In the Nicene Creed we say that we believe in “one baptism for the forgiveness of sins”. The Church teaches that Jesus had no sin. So why was he baptized? It was not until I was in college that it occurred to me to ask this question. And when I asked it, I was given a rather poor answer by a well-meaning priest, who told me that maybe Jesus didn’t know who he was until his baptism, and that this was kind of his way of figuring things out for himself, a kind of coming-of-age experience.
Part of the problem with this answer is that it ignores the Scriptural data. In St. Matthew’s account of the Lord’s baptism, John the Baptist tries to prevent Jesus from being baptized. John is flabbergasted, and says to Jesus: “I need to be baptized by YOU, and do you come to ME?” (Matt. 3.14). And Jesus answers John: “Let it be so now; for thus it is fitting for us to fulfill all righteousness” (v. 15).
The plentitude of God’s righteousness is part and parcel of the manifestation of the Kingdom of God, which as I have said time and again, is Jesus himself . What is happening in the mystery of the Baptism of Jesus, and the reason the Church presents it to us during the Epiphany Octave, is that the identity of Jesus is being disclosed for the first time: it is the beginning of his public life and his public ministry as the Messiah. For when Jesus comes up from the water, “he saw the heavens opened and the Spirit descending upon him like a dove; and a voice from heaven [saying] “Thou art my beloved Son; with thee I am well pleased.”

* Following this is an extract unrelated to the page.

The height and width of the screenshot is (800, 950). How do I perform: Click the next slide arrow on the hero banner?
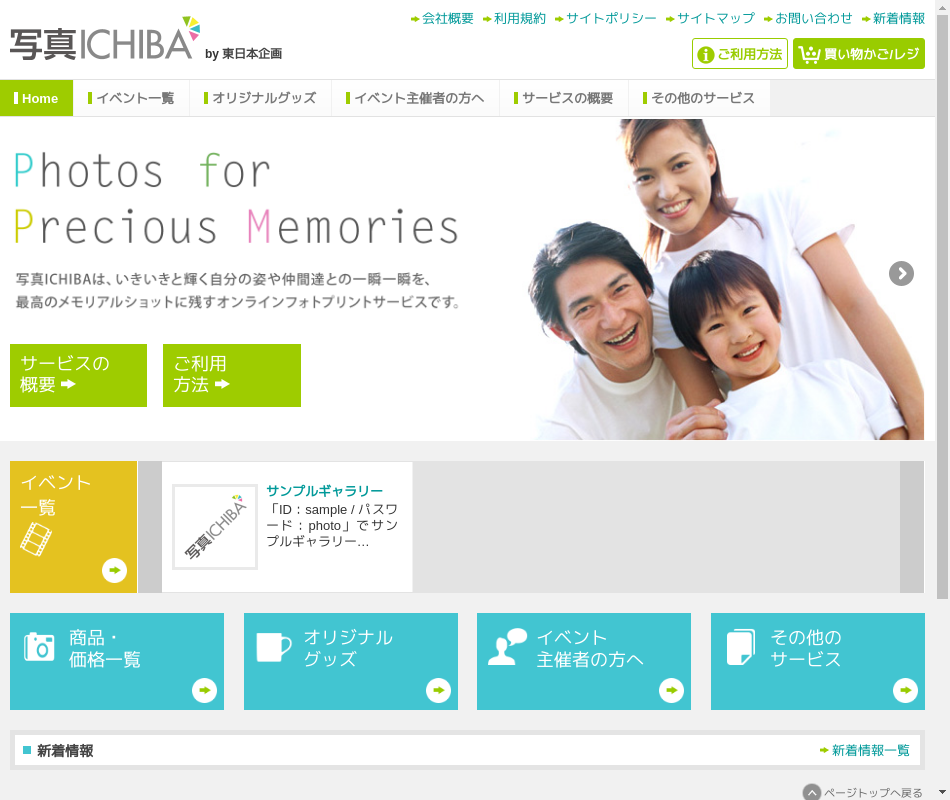(x=901, y=273)
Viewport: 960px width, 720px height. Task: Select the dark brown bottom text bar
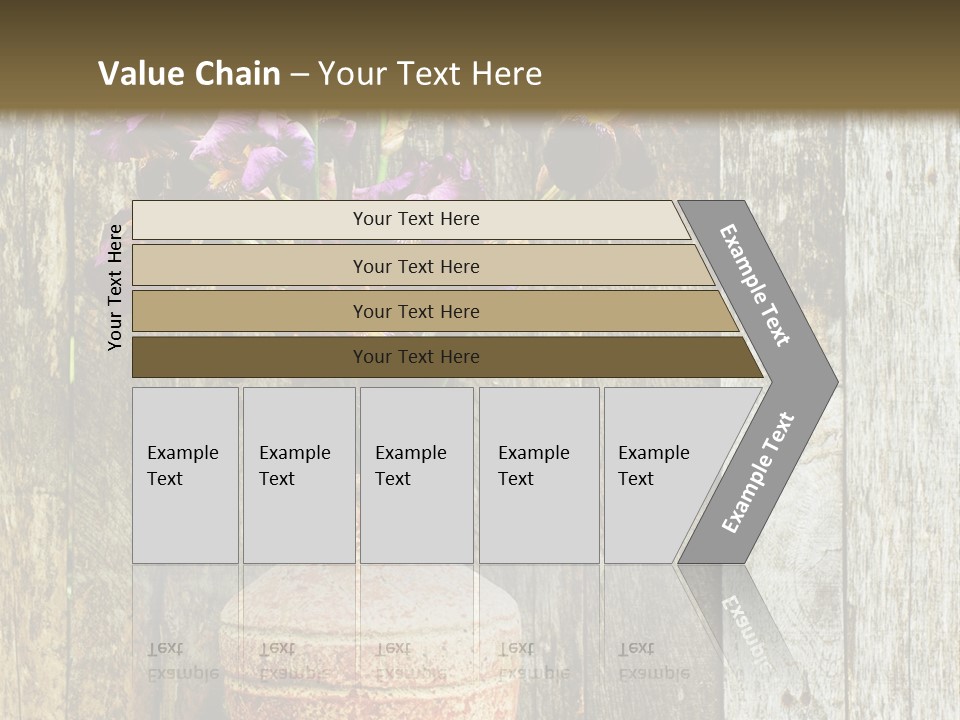pos(415,357)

And so Jesus is identified, in the sight of all “the people”, as the plentitude of righteousness and so the fulfillment of God’s promises through the prophets. “Thou art my beloved Son; with thee I am well pleased.”

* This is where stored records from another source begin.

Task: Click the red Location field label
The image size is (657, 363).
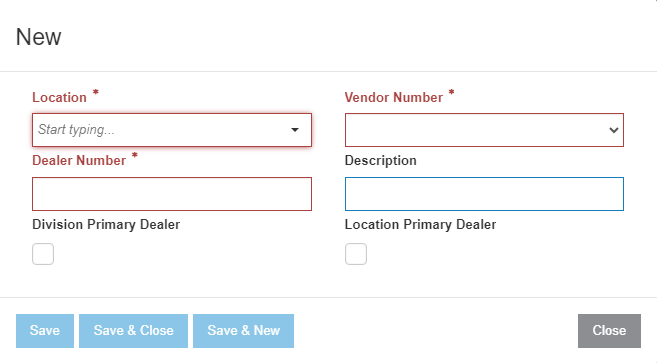Action: tap(59, 97)
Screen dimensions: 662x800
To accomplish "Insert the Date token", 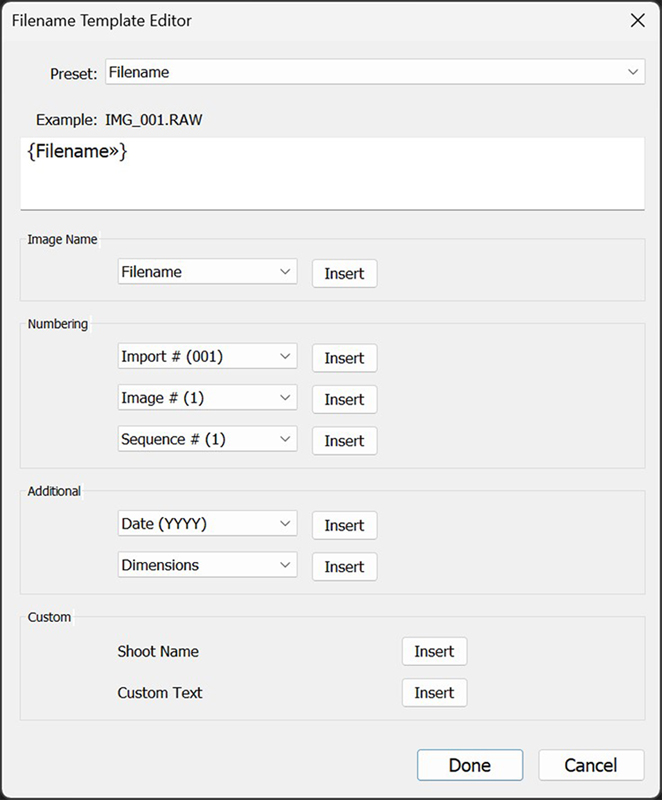I will pos(344,525).
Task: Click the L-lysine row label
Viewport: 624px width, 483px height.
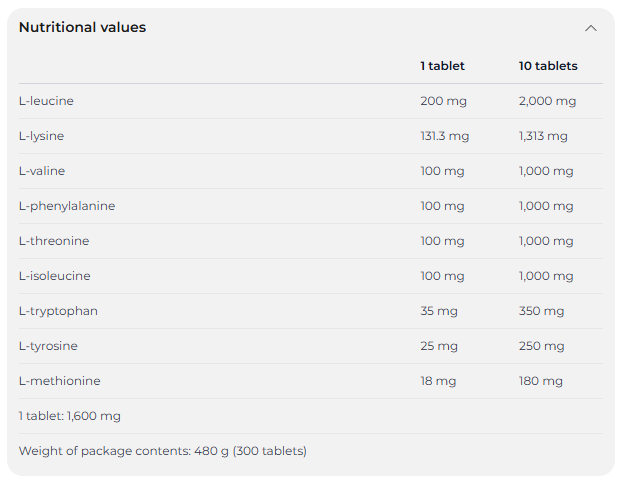Action: tap(41, 136)
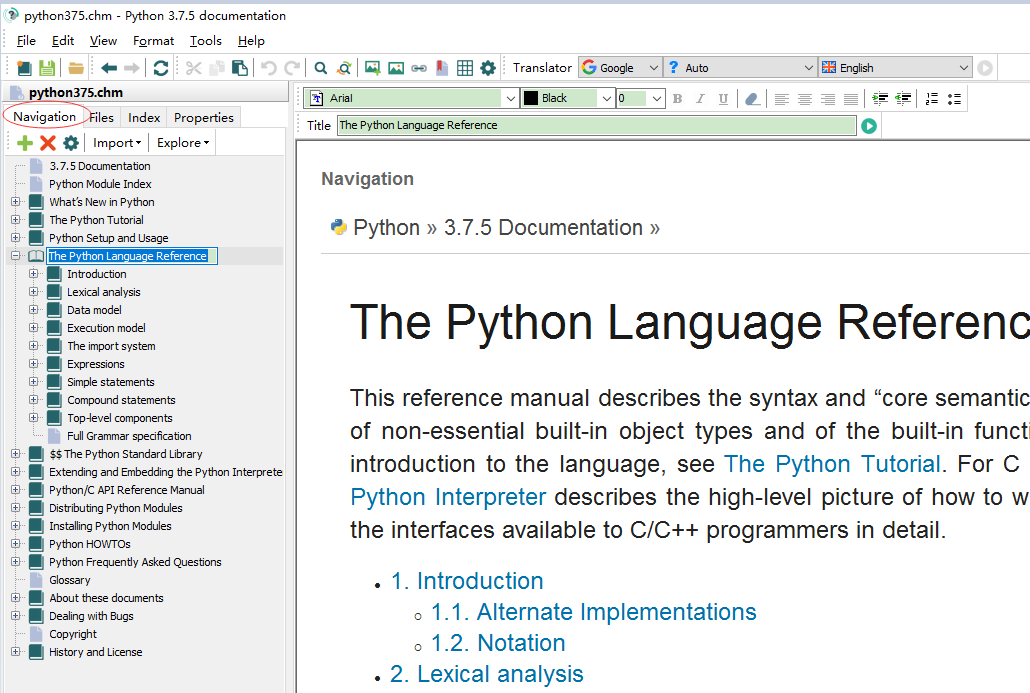The width and height of the screenshot is (1030, 693).
Task: Follow the Python Tutorial link
Action: [832, 464]
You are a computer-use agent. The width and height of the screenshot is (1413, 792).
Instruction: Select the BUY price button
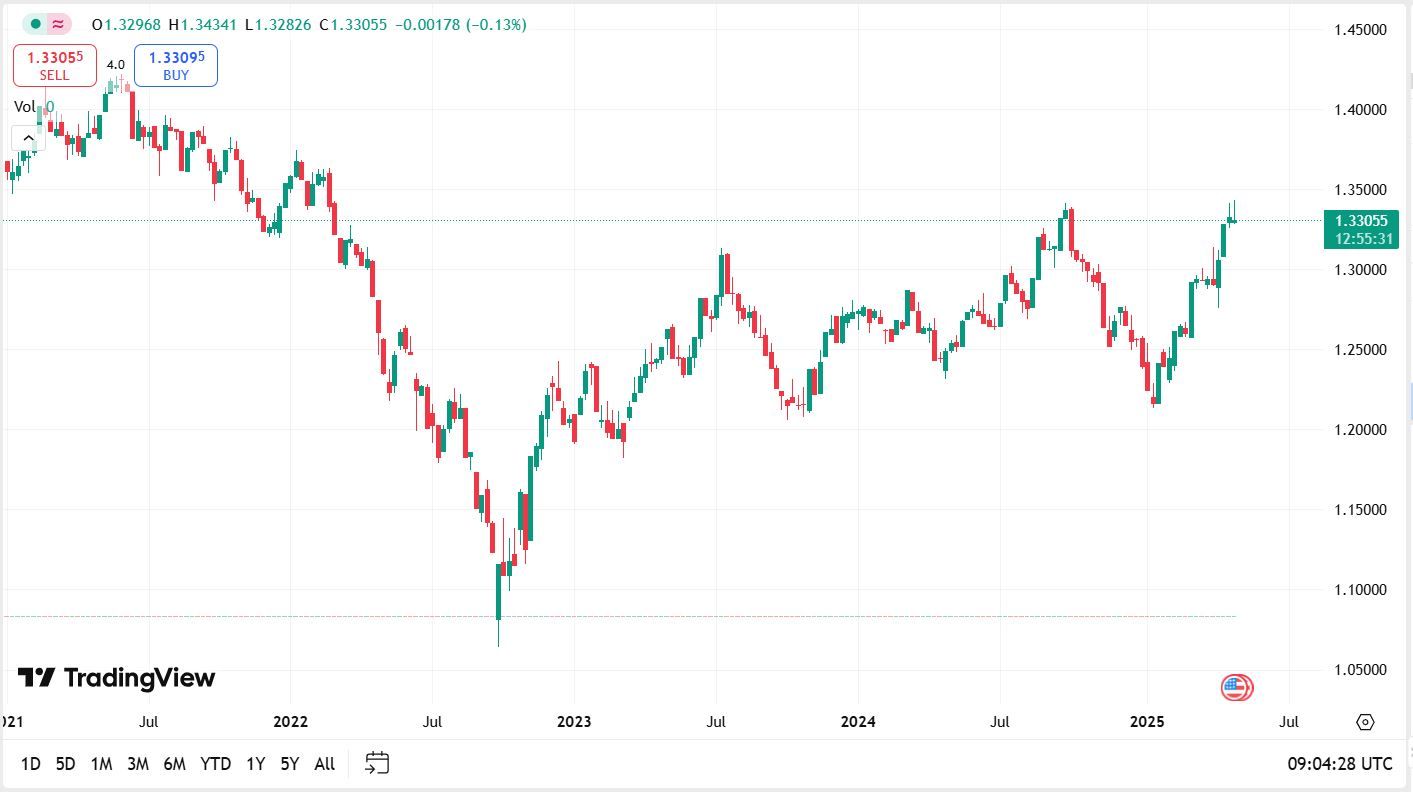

In today’s reading from Isaiah, for example, we hear one such prophetic messianic expectation: “Behold my servant, whom I uphold, my chosen, in whom my soul delights; I have put my Spirit upon him”. And in today’s Psalm we hear another: “He will say to me, ‘You are my Father, my God and the rock of my salvation.’ I will make him my firstborn and higher than the kings of the earth.”

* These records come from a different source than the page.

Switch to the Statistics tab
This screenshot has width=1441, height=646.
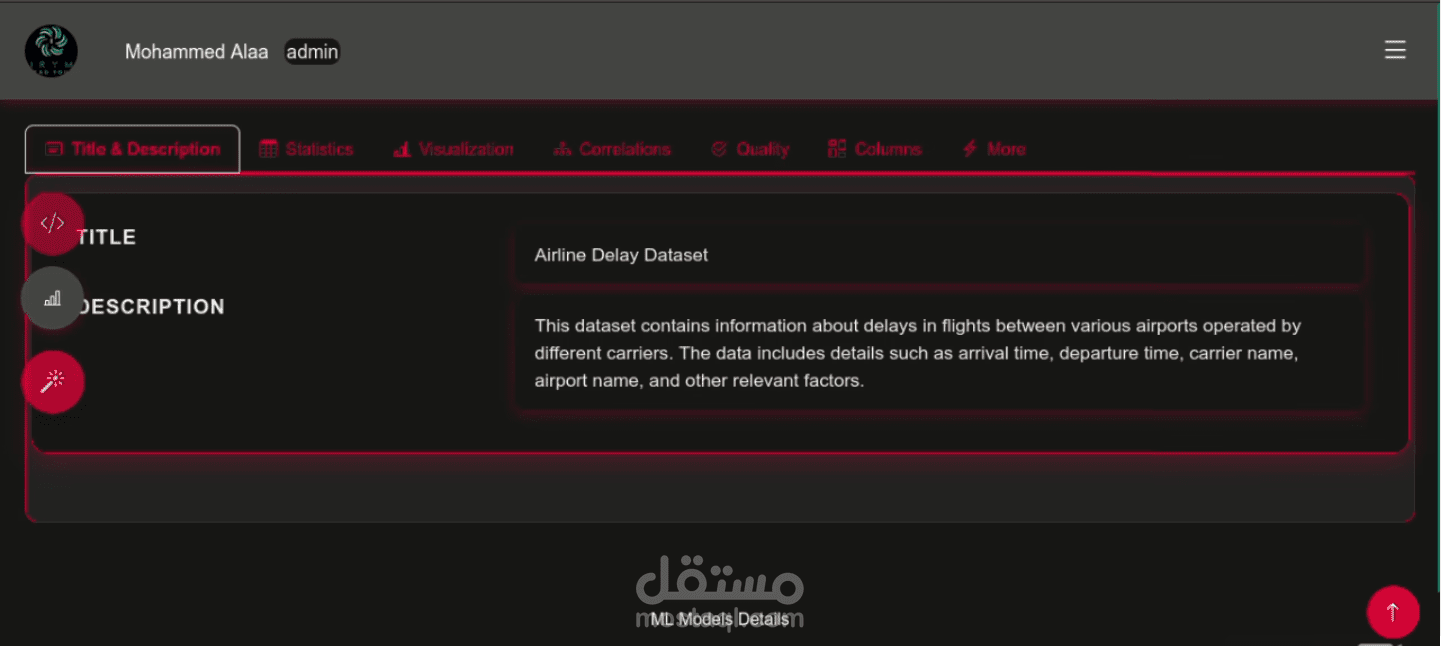tap(306, 149)
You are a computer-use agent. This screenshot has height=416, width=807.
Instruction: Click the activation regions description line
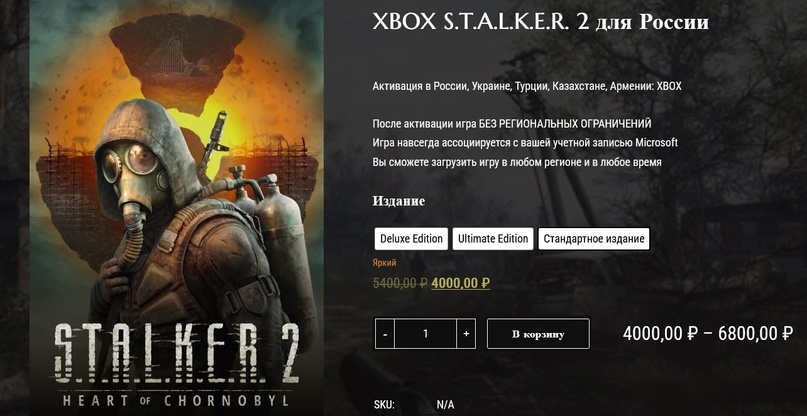point(527,86)
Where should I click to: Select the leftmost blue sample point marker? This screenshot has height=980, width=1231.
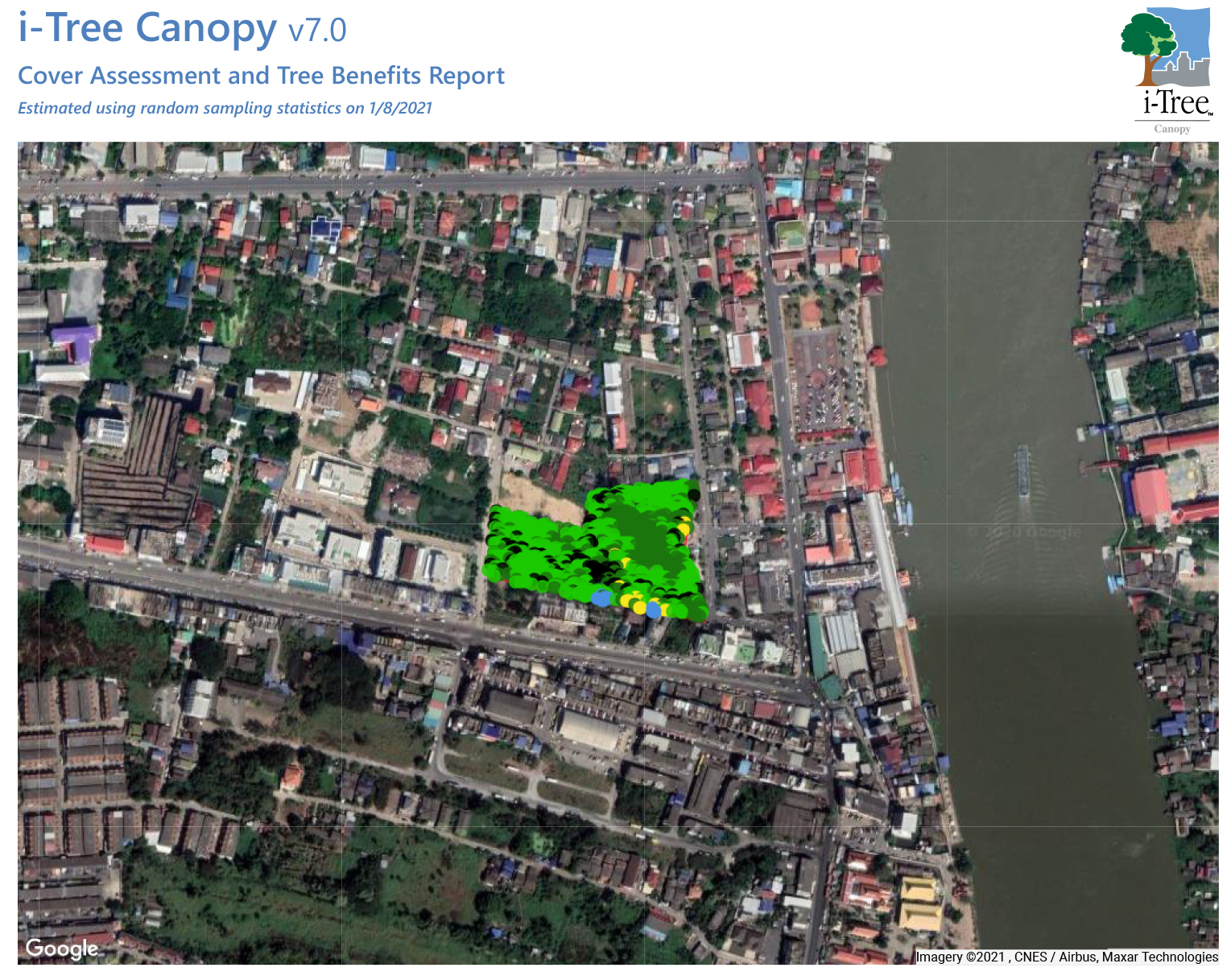(601, 598)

The episode of Jesus’s Baptism is there first of all to bear witness to him as the one of whom Isaiah and the Psalmist and the other prophets were speaking of in hope with respect to God’s promise of deliverance and the establishment of a kingdom of justice and peace. At Jesus’s baptism, he is revealed to be this long-awaited “fulfillment of all righteousness”.
But there is a diachronic dimension to the Lord’s Baptism: It serves as an example for us to imitate. For now, a part of our comportment and conformity to the “measure of the stature of the fullness of Christ” (Eph. 4.13) – a part of our growing into the shape of his life, death, and resurrection, is our going down into the waters of Baptism not merely in obedience to him, but in IMITATION of him.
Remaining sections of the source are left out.